Activity
Without changing a character, output all of the records.
*** Exercise materials Section Begins ***
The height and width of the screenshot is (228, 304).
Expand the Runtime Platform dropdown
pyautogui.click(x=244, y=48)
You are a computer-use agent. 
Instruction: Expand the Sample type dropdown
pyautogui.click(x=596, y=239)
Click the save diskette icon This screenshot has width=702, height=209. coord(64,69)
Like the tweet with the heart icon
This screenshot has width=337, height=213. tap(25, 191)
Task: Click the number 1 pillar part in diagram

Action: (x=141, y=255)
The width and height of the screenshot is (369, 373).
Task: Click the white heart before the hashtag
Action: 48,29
*** Exercise materials Section Ends ***
Answer section
The height and width of the screenshot is (228, 304).
Expand the Runtime Platform dropdown
pyautogui.click(x=244, y=48)
You are a computer-use agent. 
Instruction: Expand the Sample type dropdown
pyautogui.click(x=596, y=239)
Click the save diskette icon This screenshot has width=702, height=209. coord(64,69)
Like the tweet with the heart icon
This screenshot has width=337, height=213. tap(25, 191)
Task: Click the number 1 pillar part in diagram

Action: (x=141, y=255)
The width and height of the screenshot is (369, 373).
Task: Click the white heart before the hashtag
Action: 48,29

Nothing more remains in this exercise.